Academic Qibla Ayaz is a keen observer of Islamist politics in Pakistan. He says the move is prompted by the realization that Islamist political parties are seen as declining even in traditional strongholds.

“It is unfortunate that we never achieved a stable political arrangement in this country and politicians have been denied the opportunity to establish a steady political system,” he told Radio Mashaal. “Frequent military interventions in the form of martial law had sabotaged the political process, which paved the way for new characters to assume prominent political roles [at the cost of the older ones].”

Much of the Pakistani political class has been on tenterhooks for the past couple weeks as the country’s top court looks into corruption allegations against Prime Minister Nawaz Sharif’s family. If found guilty of wrongdoing, Sharif could lose his office, which would trigger a political crisis prompting a new political alignment.

While allied with Sharif’s Pakistan Muslim League-Nawaz and the opposition Pakistan Tehreek-e-Insaf, respectively, JUI-F and Jammat-e Islami are visibly engaged in creating another option for securing their political fortunes.

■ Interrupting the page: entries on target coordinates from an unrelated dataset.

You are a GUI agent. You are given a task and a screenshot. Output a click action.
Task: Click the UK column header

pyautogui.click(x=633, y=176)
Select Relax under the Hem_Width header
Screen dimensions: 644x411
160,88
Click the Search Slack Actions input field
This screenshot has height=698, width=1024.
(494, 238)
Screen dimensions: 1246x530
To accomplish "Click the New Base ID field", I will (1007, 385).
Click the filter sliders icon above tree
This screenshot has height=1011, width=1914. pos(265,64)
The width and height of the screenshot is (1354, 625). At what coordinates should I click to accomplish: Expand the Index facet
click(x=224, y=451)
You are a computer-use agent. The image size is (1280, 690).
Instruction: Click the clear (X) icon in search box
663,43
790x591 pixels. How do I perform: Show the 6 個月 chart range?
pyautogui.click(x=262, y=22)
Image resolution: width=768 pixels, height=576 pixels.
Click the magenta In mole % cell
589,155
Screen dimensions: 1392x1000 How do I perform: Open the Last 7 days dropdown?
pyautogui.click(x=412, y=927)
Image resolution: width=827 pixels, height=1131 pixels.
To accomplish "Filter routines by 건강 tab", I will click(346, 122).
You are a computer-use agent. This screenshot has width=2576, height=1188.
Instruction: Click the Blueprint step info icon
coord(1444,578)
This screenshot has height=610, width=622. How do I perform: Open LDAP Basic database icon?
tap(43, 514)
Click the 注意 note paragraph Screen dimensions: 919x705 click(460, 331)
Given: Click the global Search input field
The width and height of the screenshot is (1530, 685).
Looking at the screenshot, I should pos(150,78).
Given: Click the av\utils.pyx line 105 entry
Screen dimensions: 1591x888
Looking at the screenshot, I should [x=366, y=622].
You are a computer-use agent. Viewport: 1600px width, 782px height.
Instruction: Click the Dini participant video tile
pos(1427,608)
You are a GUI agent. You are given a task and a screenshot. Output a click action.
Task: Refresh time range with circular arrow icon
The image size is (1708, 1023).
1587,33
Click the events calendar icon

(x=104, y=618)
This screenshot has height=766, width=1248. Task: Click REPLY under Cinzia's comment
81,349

The two allied with four more Islamist parties to form the Muttahida Majlis-e-Amal, or United Council of Action, in 2002. Amid accusations of manipulation by the military government at the time, the alliance swept the polls in the provinces of Khyber Pakhtunkhwa and Balochistan.

A new alliance might fail to repeat the spectacle but will definitely add to the Islamist parties’ influence in Pakistani politics.

Abubakar Siddique wrote this based on Radio Mashaal correspondent Muhmmad Imran’s reporting from Islamabad, Pakistan.